A. The tube is correctly placed; no action needed
B. The tube is too low (endobronchial), causing left-lung hypoventilation/collapse; withdraw it so the tip lies ~3–5 cm above the carina, then re-image
C. Advance the tube further to secure the airway
D. The film cannot assess tube position; rely on auscultation alone
Reveal Answer
Answer: B. The tube is too low (endobronchial), causing left-lung hypoventilation/collapse; withdraw it so the tip lies ~3–5 cm above the carina, then re-image
An endotracheal tube tip in the right main bronchus is too LOW (endobronchial intubation); it ventilates only the right lung and causes left-lung hypoventilation or collapse. The correct action is to WITHDRAW the tube so its tip lies approximately 3–5 cm above the carina (neutral neck), then re-image to confirm. Advancing it would worsen the problem. The chest film is precisely the tool used to confirm tube depth against the carina; auscultation alone is unreliable.
Method — Locating the ET Tube, CVC, NG Tube and Other Devices Step by Step
The method is to trace EACH device from its point of entry to its tip, judge the tip against its landmark, and only then move to the next device — never assuming a device is correct because it is present. Work through the devices in a fixed order so none is forgotten, and finish, every single time, with a deliberate search for an insertion complication. Below, each device is given its correct target and the way to trace it.
Endotracheal (ET) tube: trace it down the air-filled trachea in the midline. The correct tip lies approximately 3–5 cm above the carina with the neck in a neutral position. Too low risks right-main-bronchus intubation (left-lung collapse); too high risks accidental extubation. Note the neck position, because flexion drives the tip down and extension pulls it up.
Central venous catheter (CVC): trace it from the neck (internal jugular) or chest (subclavian) along the expected venous course. The correct tip lies at the cavoatrial junction / lower SVC — not curling into the right atrium (arrhythmia/perforation risk) and not heading up the opposite brachiocephalic vein or into the azygos.
Correct Positioning of ICU Tubes on Chest Radiograph
Nasogastric (NG) tube: the critical SAFETY check. The tube must descend in the MIDLINE following the oesophagus, bisect the carina, remain to the left of the spine inferiorly, and have its tip clearly below the left hemidiaphragm in the stomach. A tube that deviates into a bronchus, coils in the pharynx/oesophagus, or whose tip is above the diaphragm is MALPOSITIONED — do NOT feed until a correct position is confirmed (radiography is the gold-standard confirmation).

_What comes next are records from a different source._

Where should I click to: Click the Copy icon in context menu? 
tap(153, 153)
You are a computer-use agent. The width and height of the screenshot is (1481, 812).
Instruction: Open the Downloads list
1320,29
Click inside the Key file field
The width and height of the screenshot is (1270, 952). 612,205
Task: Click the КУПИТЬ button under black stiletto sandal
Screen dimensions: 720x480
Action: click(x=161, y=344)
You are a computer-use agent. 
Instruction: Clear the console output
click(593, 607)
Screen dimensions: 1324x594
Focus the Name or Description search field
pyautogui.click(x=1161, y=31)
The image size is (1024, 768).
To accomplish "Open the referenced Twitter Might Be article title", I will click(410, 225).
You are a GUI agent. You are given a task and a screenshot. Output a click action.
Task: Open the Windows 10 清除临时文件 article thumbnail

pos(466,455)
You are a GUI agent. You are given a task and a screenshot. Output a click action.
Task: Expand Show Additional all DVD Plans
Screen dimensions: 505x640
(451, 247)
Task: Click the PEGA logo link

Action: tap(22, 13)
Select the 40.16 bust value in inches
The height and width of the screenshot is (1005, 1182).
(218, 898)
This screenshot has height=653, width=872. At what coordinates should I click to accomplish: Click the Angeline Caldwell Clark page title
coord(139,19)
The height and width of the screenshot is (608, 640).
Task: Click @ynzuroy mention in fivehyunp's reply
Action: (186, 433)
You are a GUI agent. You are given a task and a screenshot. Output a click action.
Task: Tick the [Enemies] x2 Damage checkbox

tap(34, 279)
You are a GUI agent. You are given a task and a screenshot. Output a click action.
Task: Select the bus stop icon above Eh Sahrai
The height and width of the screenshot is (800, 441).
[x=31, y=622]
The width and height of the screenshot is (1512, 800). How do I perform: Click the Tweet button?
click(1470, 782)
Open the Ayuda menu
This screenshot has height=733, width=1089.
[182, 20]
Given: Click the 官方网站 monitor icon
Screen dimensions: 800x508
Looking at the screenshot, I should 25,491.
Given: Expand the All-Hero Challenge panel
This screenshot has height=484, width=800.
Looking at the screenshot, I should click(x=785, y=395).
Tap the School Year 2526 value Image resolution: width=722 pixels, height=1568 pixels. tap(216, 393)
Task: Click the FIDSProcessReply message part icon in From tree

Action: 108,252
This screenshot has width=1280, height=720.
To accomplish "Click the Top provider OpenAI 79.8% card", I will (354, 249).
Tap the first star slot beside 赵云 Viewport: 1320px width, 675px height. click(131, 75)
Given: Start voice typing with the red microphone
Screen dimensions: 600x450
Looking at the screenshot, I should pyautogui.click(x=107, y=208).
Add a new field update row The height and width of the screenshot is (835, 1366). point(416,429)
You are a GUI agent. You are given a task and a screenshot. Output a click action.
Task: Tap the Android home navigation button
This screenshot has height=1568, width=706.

Other devices, briefly: a PICC line (from the arm) targets the same cavoatrial junction; temporary pacing wires/leads should project over the expected cardiac chamber; a chest drain should run toward the apex (for air) or base (for fluid) with its last side-hole inside the pleural cavity; a Swan-Ganz (pulmonary artery) catheter tip should sit in a main/proximal pulmonary artery, not wedged peripherally.
Always finish with the complication search: after any insertion, deliberately look for a pneumothorax, a haemothorax/new effusion, or surgical emphysema before the device is used.